[EXERCISE]: Select every line in the rows below that contains the word "checkbox" and copy those lines out.

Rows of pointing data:
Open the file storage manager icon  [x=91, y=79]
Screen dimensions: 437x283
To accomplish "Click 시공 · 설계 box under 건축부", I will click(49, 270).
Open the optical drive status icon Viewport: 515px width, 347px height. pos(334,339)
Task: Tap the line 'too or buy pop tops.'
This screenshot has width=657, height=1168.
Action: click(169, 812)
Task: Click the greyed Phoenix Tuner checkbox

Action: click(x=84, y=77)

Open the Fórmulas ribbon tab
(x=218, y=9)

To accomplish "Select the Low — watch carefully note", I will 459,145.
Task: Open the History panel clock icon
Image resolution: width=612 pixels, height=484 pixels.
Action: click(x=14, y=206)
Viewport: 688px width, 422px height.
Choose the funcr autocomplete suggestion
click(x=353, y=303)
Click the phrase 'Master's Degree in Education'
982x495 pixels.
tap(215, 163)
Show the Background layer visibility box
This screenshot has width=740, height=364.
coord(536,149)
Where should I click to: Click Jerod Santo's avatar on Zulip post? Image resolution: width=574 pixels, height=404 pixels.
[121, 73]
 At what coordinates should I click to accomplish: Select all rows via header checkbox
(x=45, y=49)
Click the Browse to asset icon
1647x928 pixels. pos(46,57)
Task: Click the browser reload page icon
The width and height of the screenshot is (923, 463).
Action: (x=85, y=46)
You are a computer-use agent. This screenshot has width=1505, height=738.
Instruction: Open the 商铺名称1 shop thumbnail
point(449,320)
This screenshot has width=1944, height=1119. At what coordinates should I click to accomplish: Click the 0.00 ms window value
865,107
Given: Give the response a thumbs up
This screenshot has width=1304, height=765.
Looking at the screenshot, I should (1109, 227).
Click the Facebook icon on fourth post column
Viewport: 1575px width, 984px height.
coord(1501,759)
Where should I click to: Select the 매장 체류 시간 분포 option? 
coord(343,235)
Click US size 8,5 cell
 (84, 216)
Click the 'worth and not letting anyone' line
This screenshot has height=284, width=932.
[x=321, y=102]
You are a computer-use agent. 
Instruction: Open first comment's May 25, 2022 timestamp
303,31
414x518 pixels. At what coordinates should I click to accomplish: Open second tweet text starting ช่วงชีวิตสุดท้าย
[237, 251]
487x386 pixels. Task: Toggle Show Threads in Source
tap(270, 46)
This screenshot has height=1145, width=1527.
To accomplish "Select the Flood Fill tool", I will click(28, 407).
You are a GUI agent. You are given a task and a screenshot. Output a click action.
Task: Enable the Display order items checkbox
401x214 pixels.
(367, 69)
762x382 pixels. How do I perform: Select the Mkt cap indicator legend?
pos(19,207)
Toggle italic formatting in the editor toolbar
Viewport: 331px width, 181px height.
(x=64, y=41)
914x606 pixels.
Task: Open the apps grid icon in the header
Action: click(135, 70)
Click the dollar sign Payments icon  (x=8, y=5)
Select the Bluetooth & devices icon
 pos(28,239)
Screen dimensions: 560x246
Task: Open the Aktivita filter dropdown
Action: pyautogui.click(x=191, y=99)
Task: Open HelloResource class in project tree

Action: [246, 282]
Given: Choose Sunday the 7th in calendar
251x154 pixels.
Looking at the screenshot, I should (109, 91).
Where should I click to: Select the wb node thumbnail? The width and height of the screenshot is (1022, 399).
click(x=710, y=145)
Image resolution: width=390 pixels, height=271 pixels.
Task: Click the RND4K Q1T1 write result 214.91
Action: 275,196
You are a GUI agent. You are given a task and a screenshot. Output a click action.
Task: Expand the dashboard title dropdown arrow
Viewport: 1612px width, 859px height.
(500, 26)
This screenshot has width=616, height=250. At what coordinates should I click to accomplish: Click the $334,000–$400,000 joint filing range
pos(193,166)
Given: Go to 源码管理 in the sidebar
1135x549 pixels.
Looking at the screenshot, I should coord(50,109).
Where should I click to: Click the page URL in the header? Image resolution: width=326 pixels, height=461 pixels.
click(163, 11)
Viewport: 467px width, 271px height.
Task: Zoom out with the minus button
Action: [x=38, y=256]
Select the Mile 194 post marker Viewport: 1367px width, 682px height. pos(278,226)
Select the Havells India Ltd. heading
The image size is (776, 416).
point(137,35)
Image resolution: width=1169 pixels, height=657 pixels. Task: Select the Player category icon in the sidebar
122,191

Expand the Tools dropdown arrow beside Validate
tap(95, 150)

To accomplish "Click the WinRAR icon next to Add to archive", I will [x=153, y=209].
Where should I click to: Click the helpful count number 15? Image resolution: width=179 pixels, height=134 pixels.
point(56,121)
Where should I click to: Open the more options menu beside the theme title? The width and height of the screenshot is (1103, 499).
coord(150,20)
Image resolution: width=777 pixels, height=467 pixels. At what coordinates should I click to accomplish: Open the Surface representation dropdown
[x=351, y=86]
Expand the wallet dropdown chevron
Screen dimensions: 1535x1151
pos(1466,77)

[EXERCISE SOLUTION]:
Task: Click the greyed Phoenix Tuner checkbox
 At what coordinates should I click to accomplish: Select all rows via header checkbox
Task: Enable the Display order items checkbox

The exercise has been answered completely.